Return the line containing "Viewport: 1456px width, 835px height." and every line beneath it through the end of the entries below, unchanged. Pictures stay out.

■ **Pixel coordinate grounding data**:

- - - - -

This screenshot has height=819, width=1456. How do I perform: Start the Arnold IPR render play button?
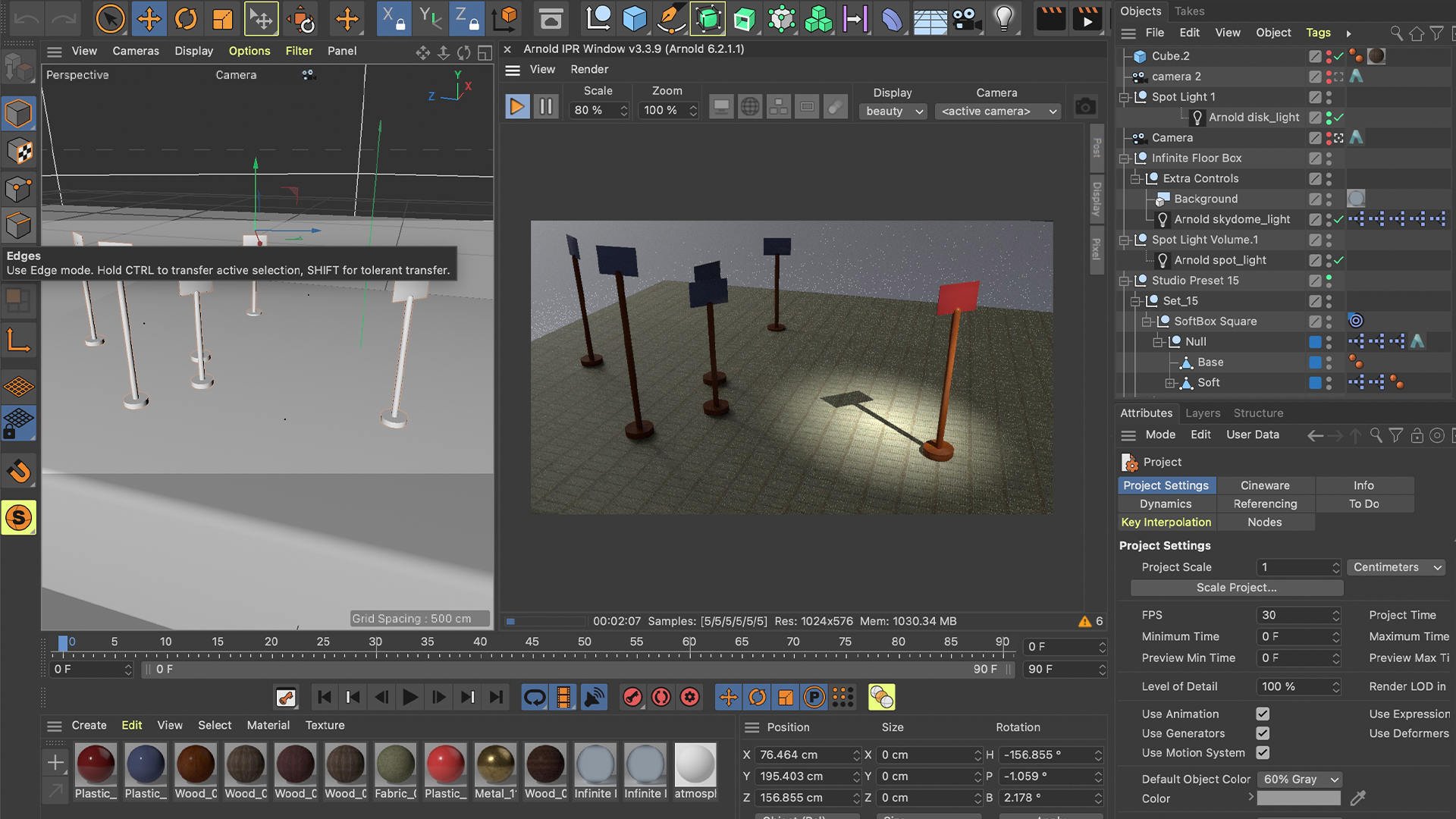point(516,107)
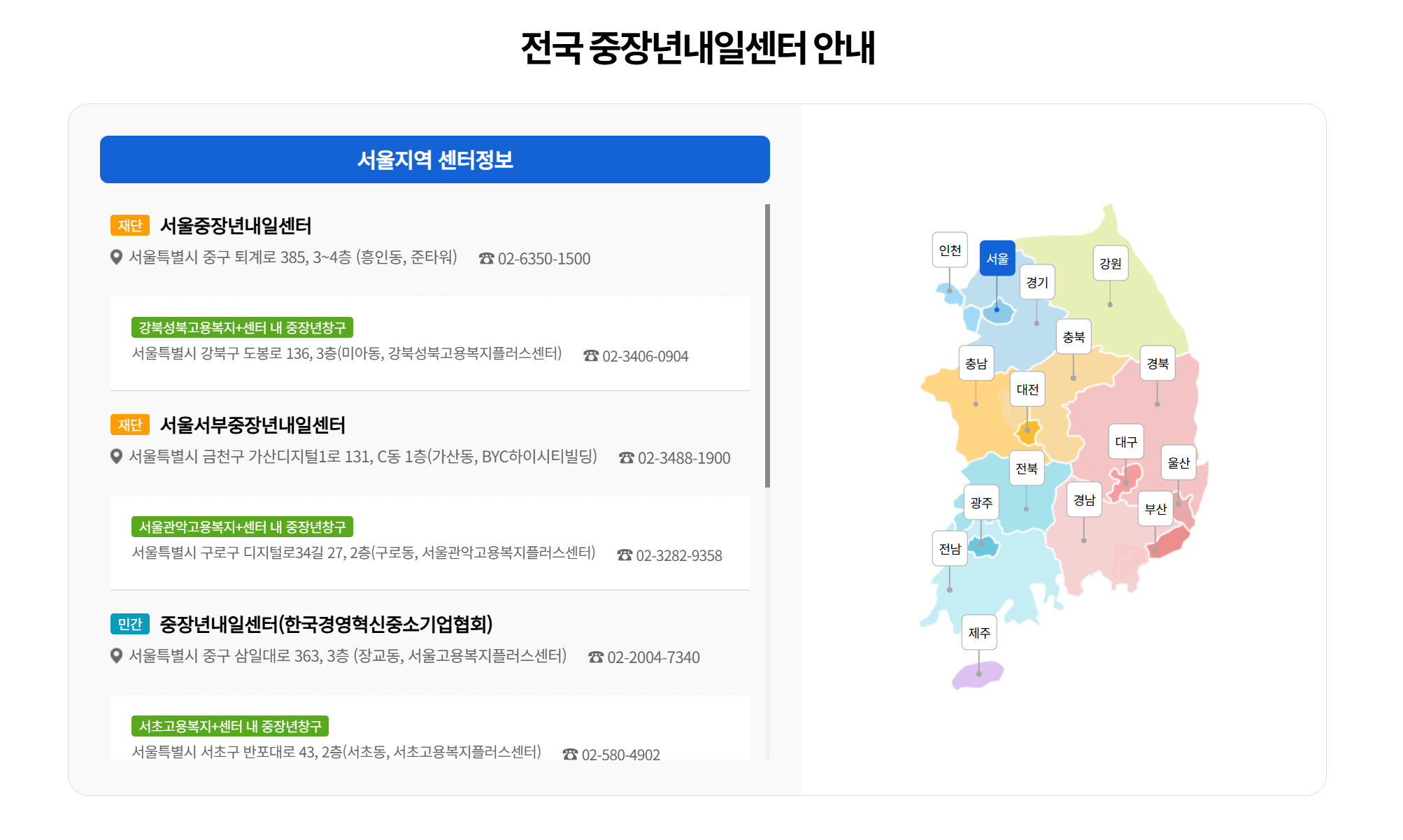
Task: Click phone icon next to 02-3488-1900
Action: pos(626,458)
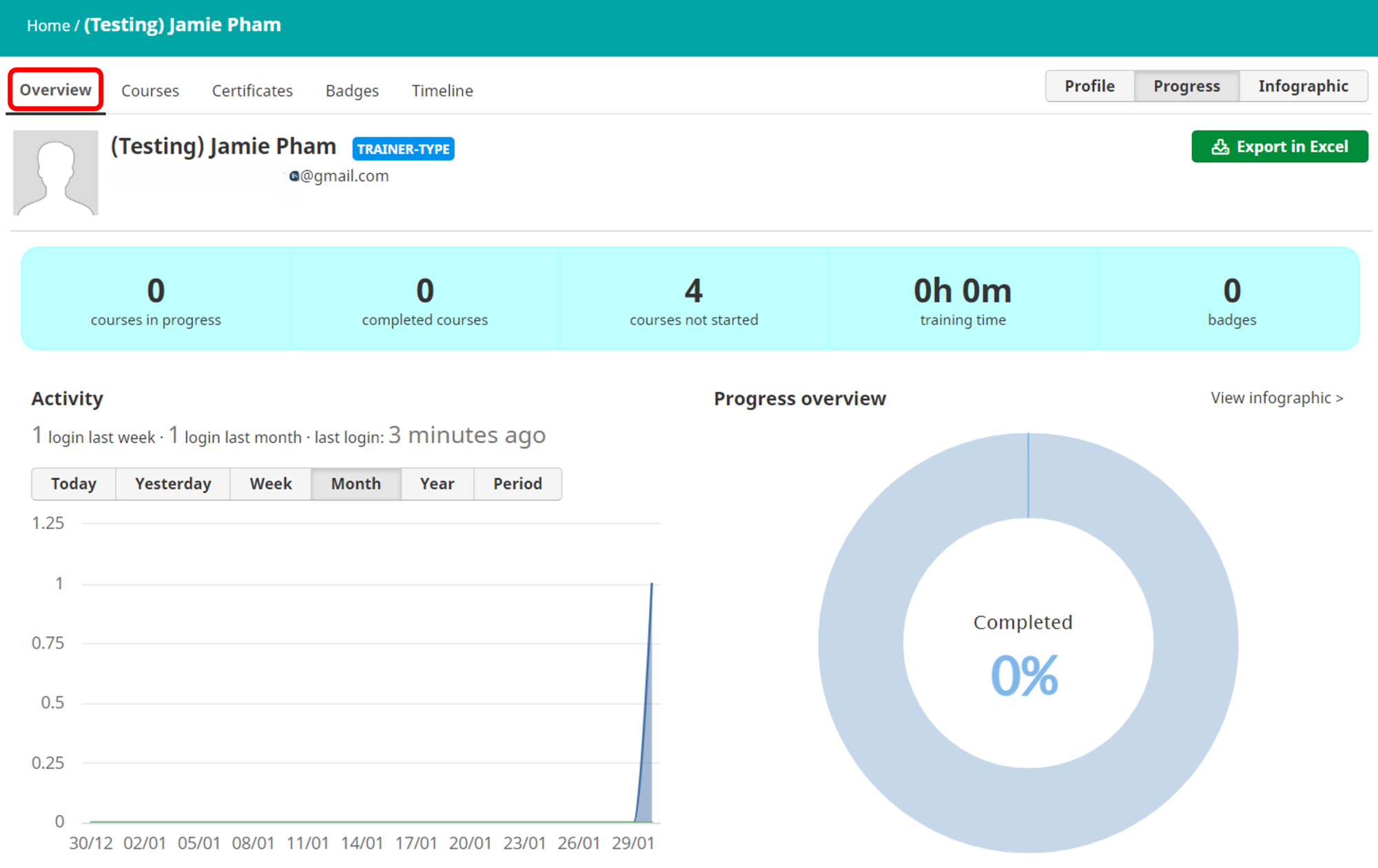The height and width of the screenshot is (868, 1378).
Task: Show activity for the Year
Action: (437, 484)
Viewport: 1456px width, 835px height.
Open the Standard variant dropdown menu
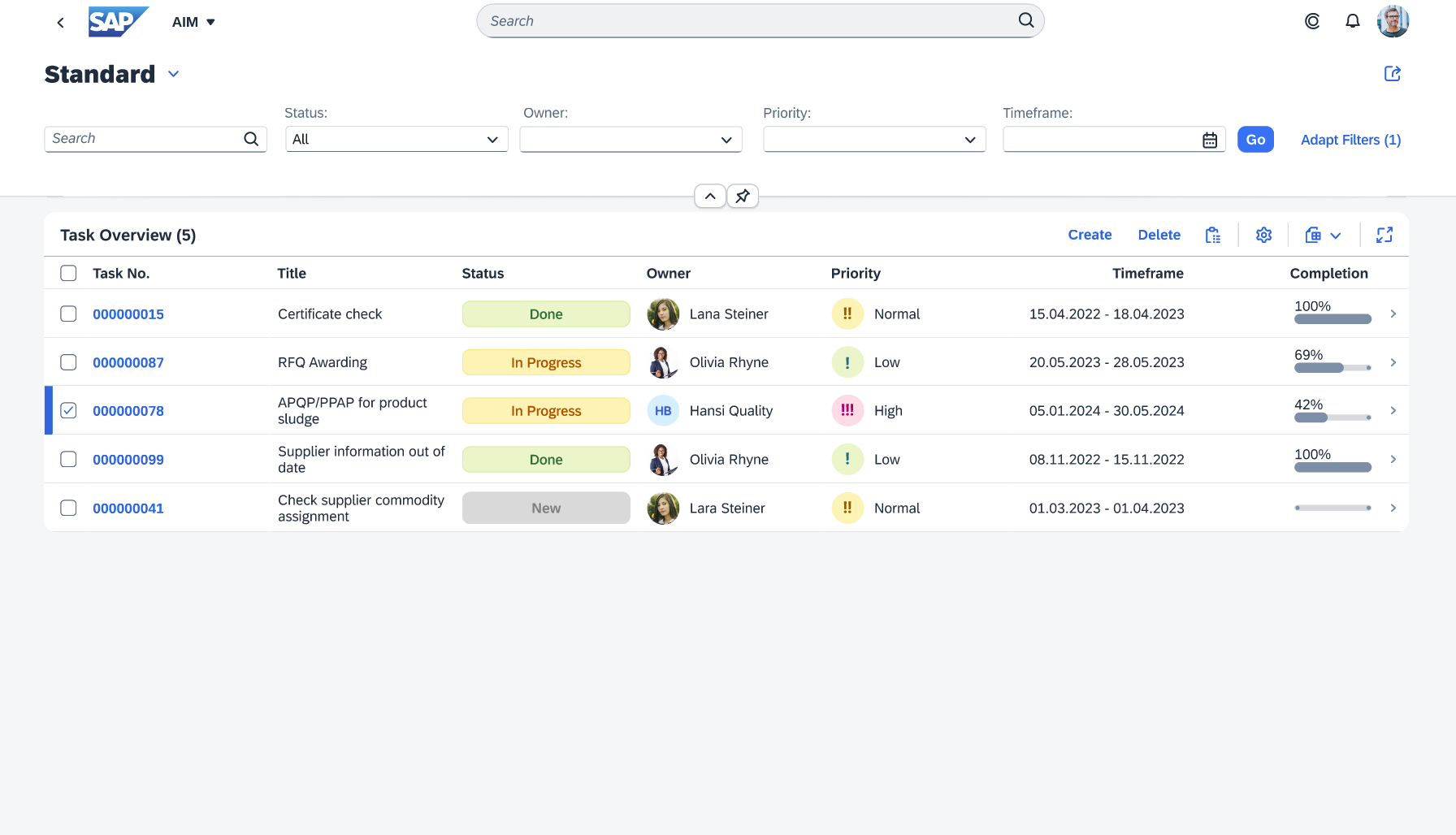[x=172, y=74]
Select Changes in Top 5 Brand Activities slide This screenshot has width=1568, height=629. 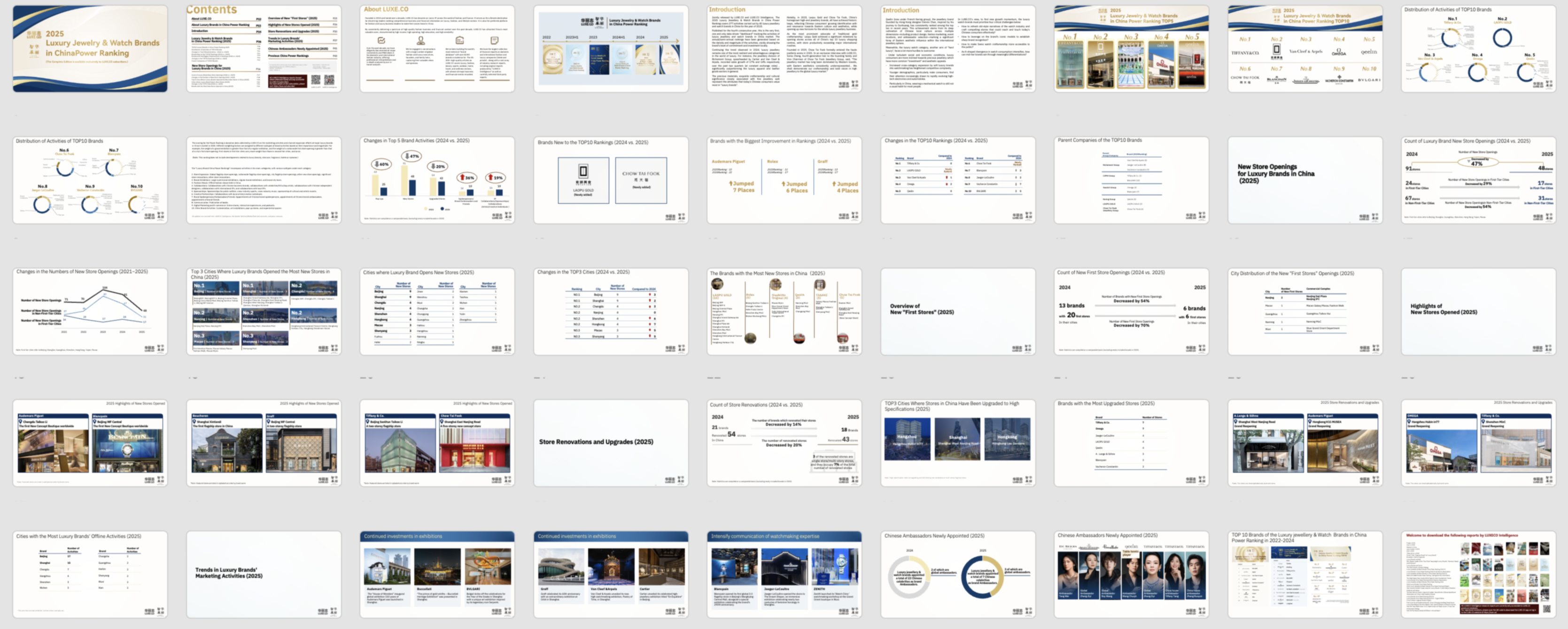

- - - - -

■ **Result of this task**:
Viewport: 1456px width, 835px height.
Open the Standard variant dropdown menu
[x=172, y=74]
Select Changes in Top 5 Brand Activities slide This screenshot has width=1568, height=629. 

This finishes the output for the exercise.